BookGPU/Chapters/chapter6/PartieORWL.tex

   1 %\clearpage
   2 \section{Perspective: a unifying programming model}
   3 \label{sec:ch6p3unify}
   4
   5 In the previous sections we have seen that controlling a distributed GPU
   6 application when using tools that are commonly available is quite a challenging
   7 task. To summarize, such an application has components that can be roughly
   8 classified as
   9
  10 \begin{description}
  11   \itemsep=0pt
  12 \item[CPU:] CPU-bound computations, realized as procedures in the chosen
  13   programming language
  14 \item[CUDA$_{kern}$:] GPU-bound computations, in our context realized as CUDA compute kernels
  15 \item[CUDA$_{trans}$:] data transfer between CPU and GPU, realized with CUDA function calls
  16 \item[MPI:] distributed data transfer routines, realized with MPI communication primitives
  17 \item[OpenMP:] inter-thread control, realized with OpenMP synchronization tools such as mutexes
  18 \item[CUDA$_{sync}$:] synchronization of the GPU, realized with CUDA functions
  19 \end{description}
  20
  21 Among these, the last (CUDA$_{sync}$) is not strictly necessary on modern
  22 systems, but it is still recommended to obtain optimal performance. With or without
  23 that last step, such an application is highly complex: it is difficult to design
  24 or to maintain, and depends on a lot of different software components. The goal
  25 of this section is to present a new path of development that allows the
  26 replacement of the last three or four types of components that control the application (MPI,
  27 OpenMP, CUDA$_{sync}$, and eventually CUDA$_{trans}$) with a single tool:
  28 {O}rdered {R}ead-{W}rite {L}ocks, ORWL\index{ORWL}
  29 (see~\cite{clauss:2010:inria-00330024:1,gustedt:hal-00639289}). Besides the
  30 simplification of the algorithmic scheme that we have already mentioned, the
  31 ongoing implementation of ORWL allows the use of a feature of modern platforms that
  32 can improve the performance of CPU-bound computations: lock-free atomic
  33 operations to update shared data consistently. For these, ORWL relies on new
  34 interfaces that are available with the latest revision of the ISO standard for
  35 the C programming language (see~\cite{C11}).
  36
  37 \subsection{Resources}
  38 \label{sec:ch6p3resources}
  39
  40 ORWL places all its concepts that concern data and control around a single
  41 abstraction: \emph{resources}\index{ORWL!resource}. An ORWL resource may correspond to a local or
  42 remote entity and is identified through a \emph{location}\index{ORWL!location}, that is a unique
  43 identification through which it can be accessed from all different components of
  44 the same application. In fact, resources and locations (entities and their names,
  45 so to speak) are mostly identified by ORWL and these words will be used
  46 interchangeably.
  47
  48 Resources may be of very different kinds:
  49 \begin{description}
  50 \item[Data] resources\index{ORWL!resource!data} are entities that represents data and not specific
  51   memory buffers or locations. During the execution of an application they can be
  52   \emph{mapped} repeatedly into the address space and in effect be represented
  53   at different addresses. Data resources can be made accessible uniformly in all
  54   parts of the application, provided that the locking protocol is observed (see
  55   below). Data resources can have different persistence:
  56   \begin{description}
  57   \item[RAM] data resources are typically temporary data that serve only during
  58     a single run of the application. They must be initialized at the beginning of
  59     their lifetime and the contents are lost at the end.

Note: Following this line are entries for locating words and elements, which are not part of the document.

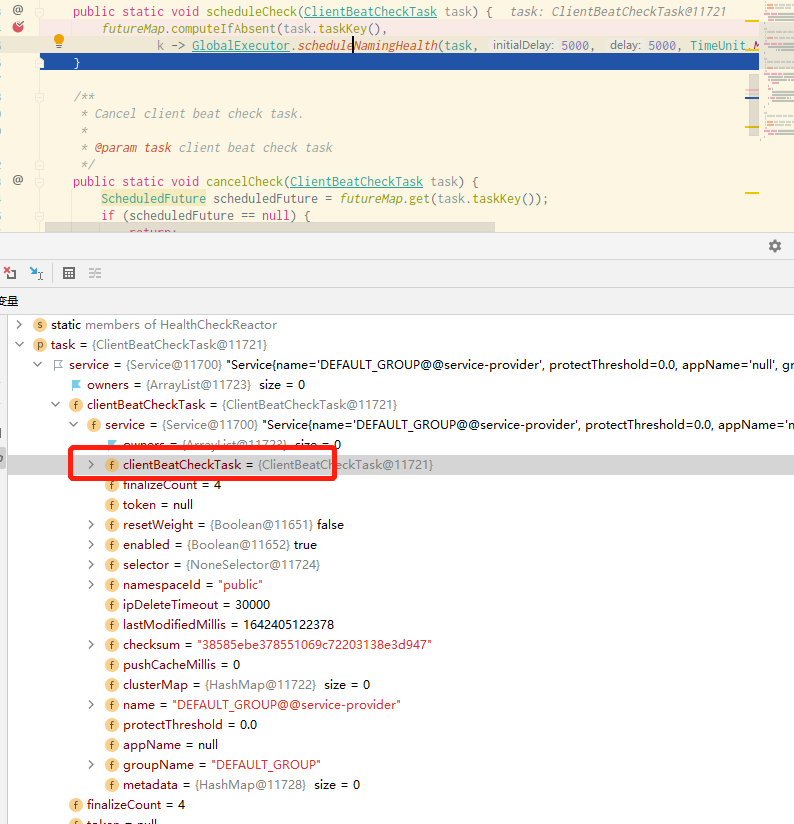Expand the checksum string field

click(91, 644)
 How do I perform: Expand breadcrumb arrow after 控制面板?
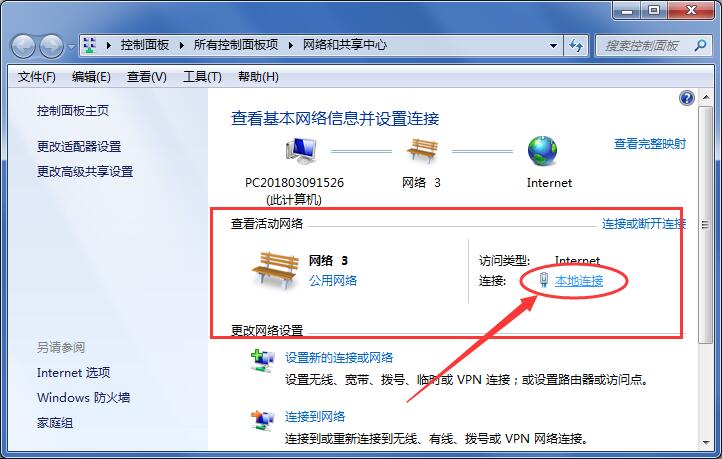pos(181,45)
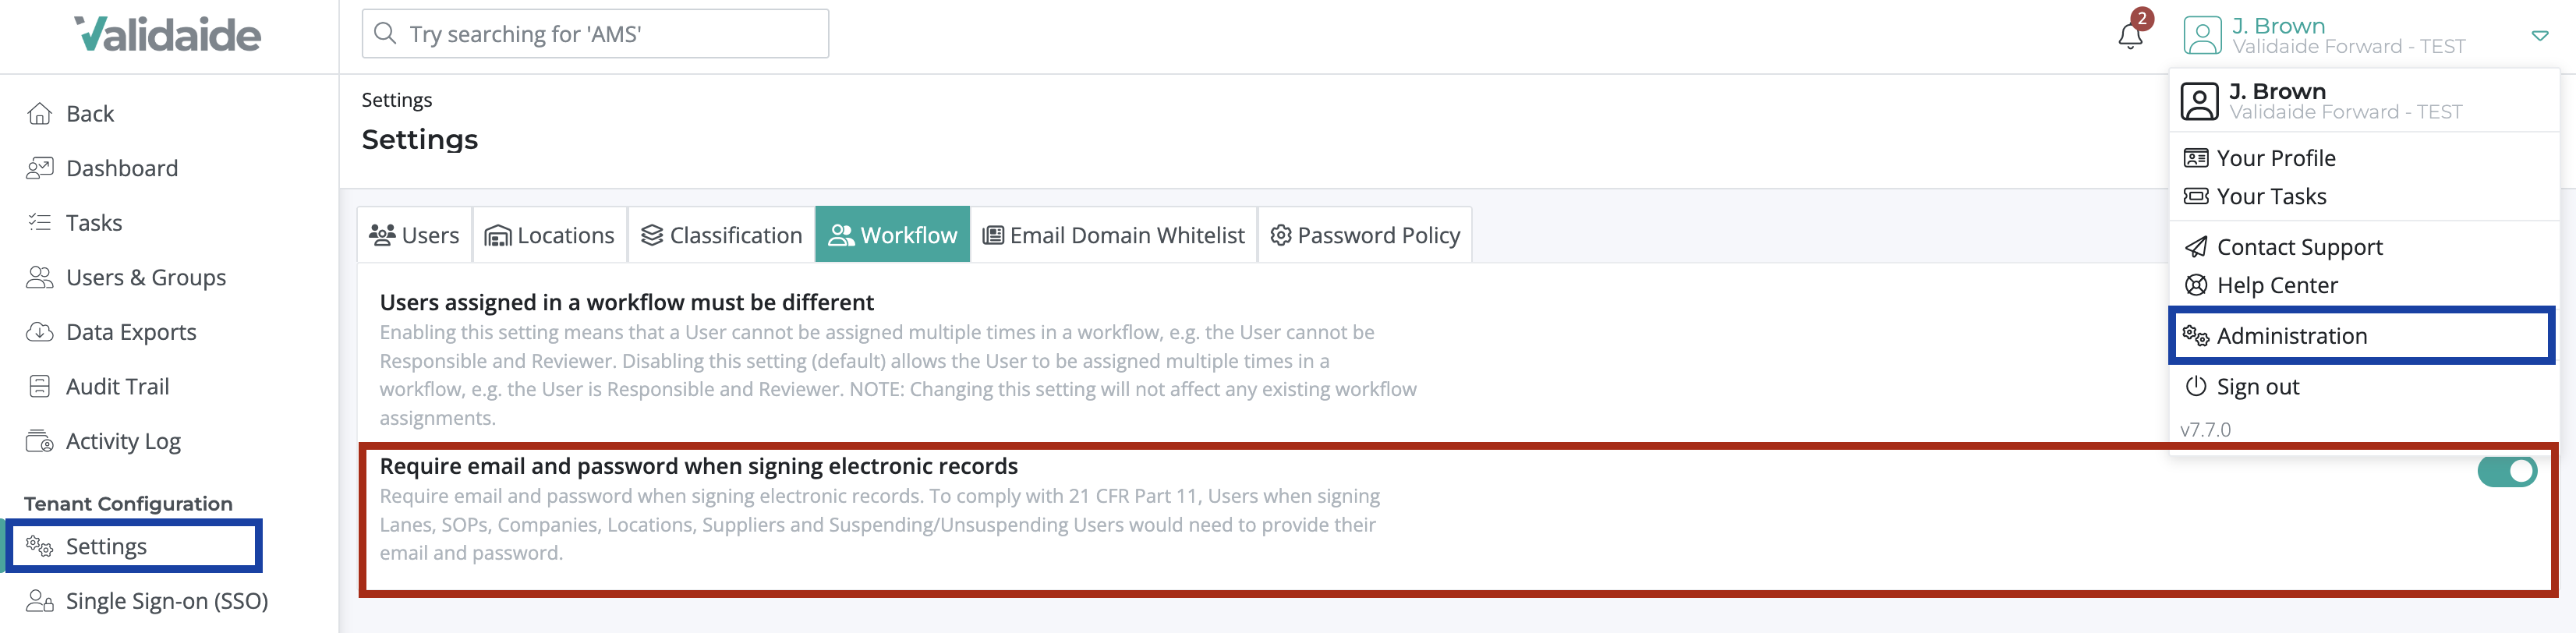The image size is (2576, 633).
Task: Click the Validaide logo
Action: [168, 34]
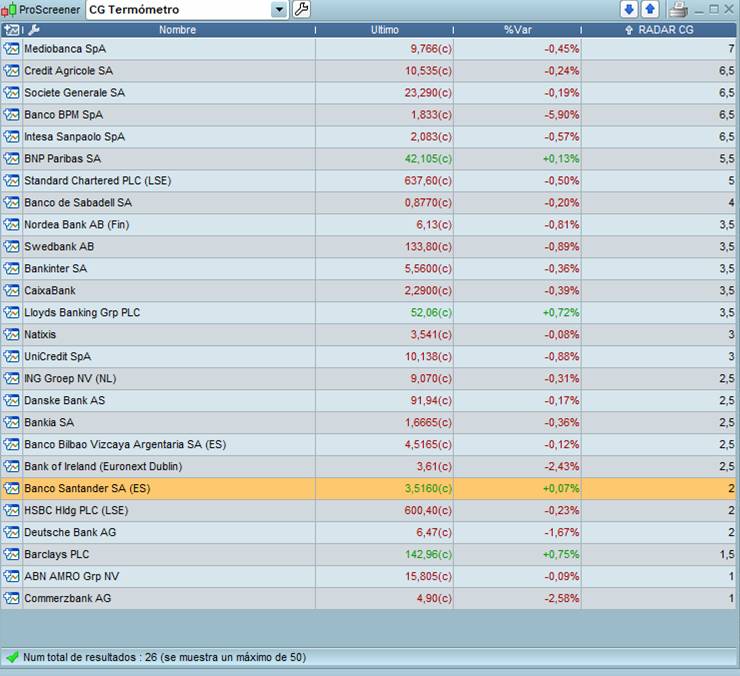This screenshot has height=676, width=740.
Task: Sort by the Último column header
Action: [384, 30]
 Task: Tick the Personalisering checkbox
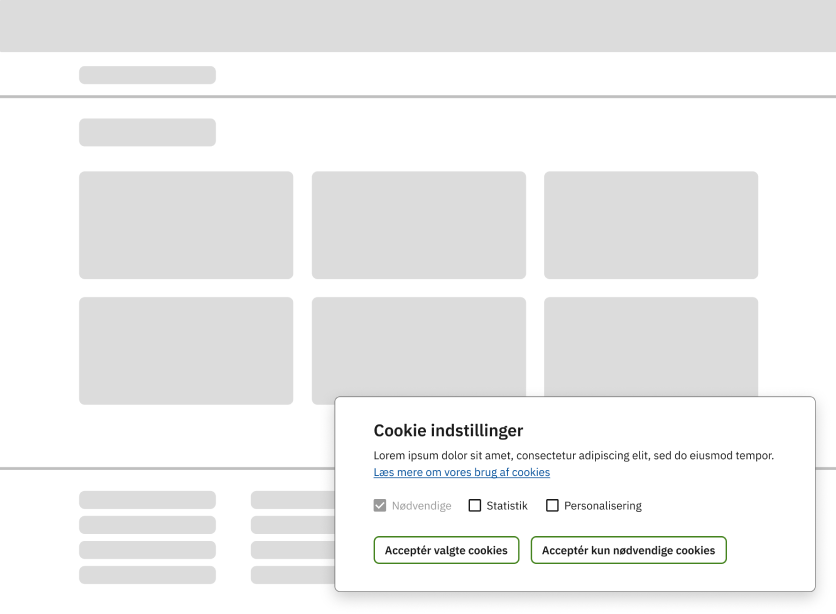pyautogui.click(x=552, y=506)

  60   \item[File] data resources are persistent and linked to a file in the file
  61     system of the platform.
  62   \item[Collective] data resources are data to which all tasks of an
  63     application contribute (see below). Examples for such resources are \emph{broadcast},
  64     \emph{gather}, or
  65     \emph{reduce} resources, e.g., to distribute initial data or to collect the
  66     result of a distributed computation.
  67   \end{description}
  68   Other types of data resources could be easily implemented with ORWL, e.g., web
  69   resources (through a ftp, http or whatever server address) or fixed hardware
  70   addresses.
  71 \item[Device] resources\index{ORWL!resource!device} represent hardware entities of the
  72   platform. ORWL can then be used to regulate the access to such device
  73   resources. In our context the most important such resource is the GPU, but we
  74   could easily use it to represent a CPU core, a camera, or another peripheral
  75   device.
  76 \end{description}
  77
  78 \Lst{algo:ch6p3ORWLresources} shows an example of a declaration of
  79 four resources per task. Two (\texttt{curBlock} and \texttt{nextBlock}) are
  80 intended to represent the data in a block-cyclic parallel matrix multiplication
  81 (see Section~\ref{ch6:p1block-cyclic}),
  82 \texttt{GPU} represents a GPU device, and \texttt{result} will represent a
  83 collective ``gather'' resource among all the tasks.
  84
  85 \pagebreak
  86 %\begin{algorithm}[H]
  87 %  \caption{Declaration of ORWL resources for a block-cyclic matrix
  88 %    multiplication.}
  89 %  \label{algo:ch6p3ORWLresources}
  90 \begin{Listing}{algo:ch6p3ORWLresources}{declaration of ORWL resources for a block-cyclic matrix multiplication}
  91 #include "orwl.h"
  92 ...
  93 ORWL_LOCATIONS_PER_TASK(curBlock, nextBlock, GPU, result);
  94 ORWL_DATA_LOCATION(curBlock);
  95 ORWL_DATA_LOCATION(nextBlock);
  96 ORWL_DEVICE_LOCATION(GPU);
  97 ORWL_GATHER_LOCATION(result);
  98 \end{Listing}
  99 %\end{algorithm}
 100
 101
 102 \subsection{Control}
 103 \label{sec:ch6p3ORWLcontrol}
 104
 105
 106 ORWL regulates access to all its resources; no ``random access'' to a resource
 107 is possible. It doesn't even have a user-visible data type for resources.
 108 \begin{itemize}
 109 \item All access is provided through \emph{handle}s\index{ORWL!handle}. Similar to pointers or
 110   links, these only refer to a resource and help to manipulate it. Usually
 111   several handles to the same resource exist, even inside the same OS process
 112   or thread, or in the same application task.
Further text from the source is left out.